Que Rajoy se merece una moción de censura es algo que salta a la vista y al oído. Un homólogo suyo en cualquier país de democracia consolidada ya hubiese tomado las de Villadiego, a la vista de la catarata de casos (presuntos, evidentes o ya juzgados) que se viene precipitando sobre su partido. Tras las fundadas sospechas que levanta la actuación de la Fiscalía General, el fiscal jefe de Anticorrupción, el secretario de Estado de Seguridad e incluso el propio ministro de Justicia y la evidencia de que el PP ha manejado durante lustros una doble contabilidad, aferrarse a que es su propio partido el primero y principal baluarte frente a la corrupción no es de recibo.

Pero el PSOE no está para mociones de ningún tipo, Podemos sigue jugando a montar numeritos. Y los nacionalistas de la periferia van a lo suyo sin más miramiento ni lógica. Nunca hizo la derecha española más méritos para hundirse electoralmente. Jamás las izquierdas y sus réplicas centrífugas contribuyeron de forma tan notoria e insensata a darle oxígeno al adversario.
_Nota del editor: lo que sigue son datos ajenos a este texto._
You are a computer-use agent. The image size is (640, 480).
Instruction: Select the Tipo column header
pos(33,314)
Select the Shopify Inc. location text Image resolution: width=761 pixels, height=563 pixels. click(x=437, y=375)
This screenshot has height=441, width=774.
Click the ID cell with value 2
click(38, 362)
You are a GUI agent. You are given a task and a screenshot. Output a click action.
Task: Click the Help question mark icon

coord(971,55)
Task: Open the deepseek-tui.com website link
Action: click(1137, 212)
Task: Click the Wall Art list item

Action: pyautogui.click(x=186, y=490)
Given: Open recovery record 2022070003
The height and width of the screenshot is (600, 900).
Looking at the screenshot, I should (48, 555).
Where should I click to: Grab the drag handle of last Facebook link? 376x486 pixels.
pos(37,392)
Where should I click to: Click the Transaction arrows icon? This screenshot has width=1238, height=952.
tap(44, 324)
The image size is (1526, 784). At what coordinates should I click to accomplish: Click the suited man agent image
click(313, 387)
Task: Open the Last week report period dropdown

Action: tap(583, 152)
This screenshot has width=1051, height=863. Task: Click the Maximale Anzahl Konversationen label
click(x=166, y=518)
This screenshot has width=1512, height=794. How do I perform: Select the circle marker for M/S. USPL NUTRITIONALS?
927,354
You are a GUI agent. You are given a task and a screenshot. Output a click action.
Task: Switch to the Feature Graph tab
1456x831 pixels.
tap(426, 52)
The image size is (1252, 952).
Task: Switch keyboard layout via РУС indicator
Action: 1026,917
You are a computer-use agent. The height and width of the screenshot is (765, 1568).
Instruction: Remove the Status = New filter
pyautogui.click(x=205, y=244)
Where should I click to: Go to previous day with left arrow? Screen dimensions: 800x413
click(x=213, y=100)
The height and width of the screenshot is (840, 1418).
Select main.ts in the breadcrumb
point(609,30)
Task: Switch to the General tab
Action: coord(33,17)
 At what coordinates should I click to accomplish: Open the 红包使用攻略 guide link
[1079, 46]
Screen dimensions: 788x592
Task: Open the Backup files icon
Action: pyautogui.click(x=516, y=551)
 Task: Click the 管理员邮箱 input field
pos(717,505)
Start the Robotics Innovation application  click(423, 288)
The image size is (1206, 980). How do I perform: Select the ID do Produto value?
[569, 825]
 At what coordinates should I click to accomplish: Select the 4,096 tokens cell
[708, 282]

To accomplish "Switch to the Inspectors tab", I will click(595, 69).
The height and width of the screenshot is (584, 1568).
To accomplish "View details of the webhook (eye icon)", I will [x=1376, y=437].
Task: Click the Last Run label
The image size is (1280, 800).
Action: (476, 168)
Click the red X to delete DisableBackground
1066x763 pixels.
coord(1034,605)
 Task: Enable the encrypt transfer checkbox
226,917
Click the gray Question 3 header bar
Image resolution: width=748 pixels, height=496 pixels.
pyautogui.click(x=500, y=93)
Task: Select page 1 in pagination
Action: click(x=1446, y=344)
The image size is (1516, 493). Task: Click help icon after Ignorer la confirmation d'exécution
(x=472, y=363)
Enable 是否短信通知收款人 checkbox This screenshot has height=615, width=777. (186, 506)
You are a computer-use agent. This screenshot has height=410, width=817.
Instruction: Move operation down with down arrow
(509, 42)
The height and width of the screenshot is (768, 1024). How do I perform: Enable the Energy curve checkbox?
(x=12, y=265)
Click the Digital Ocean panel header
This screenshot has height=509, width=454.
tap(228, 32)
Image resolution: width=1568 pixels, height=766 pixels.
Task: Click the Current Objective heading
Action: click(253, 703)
Pablo Iglesias y su equipo lo tienen todo a su favor. Hasta la parida del tramabús encajó en el estallido de la Operación Lezo. Pero el líder supremo de Podemos despilfarra cada ocasión con un infantilismo pseudoizquierdista y una sobreactuación inexplicables. ¿Qué sentido estratégico tiene convertirse en el adalid de una moción de censura imposible? ¿Por qué no es capaz de mostrar un poco de empatía hacia afuera (ganándose aliados en vez de presumir tanto y repartir tantas coces) y hacia dentro (evitando sobrecalentar la venganza que administra a Errejón y otros disidentes)?

En Francia, Mélenchon ha dejado en la cuneta al candidato socialista, Hamon. Nada menos que diez puntos de sorpasso. ¿Y? Y nada: que las personas decentes no tendrán otro remedio que apoyar al centrista Macron. Eso o la parafascista Le Pen.

Podemos necesita al PSOE. Y viceversa. Iglesias tendrá que entender la diferencia entre el ruido y las nueces. Aunque cuando lo consiga tal vez sea demasiado tarde para él.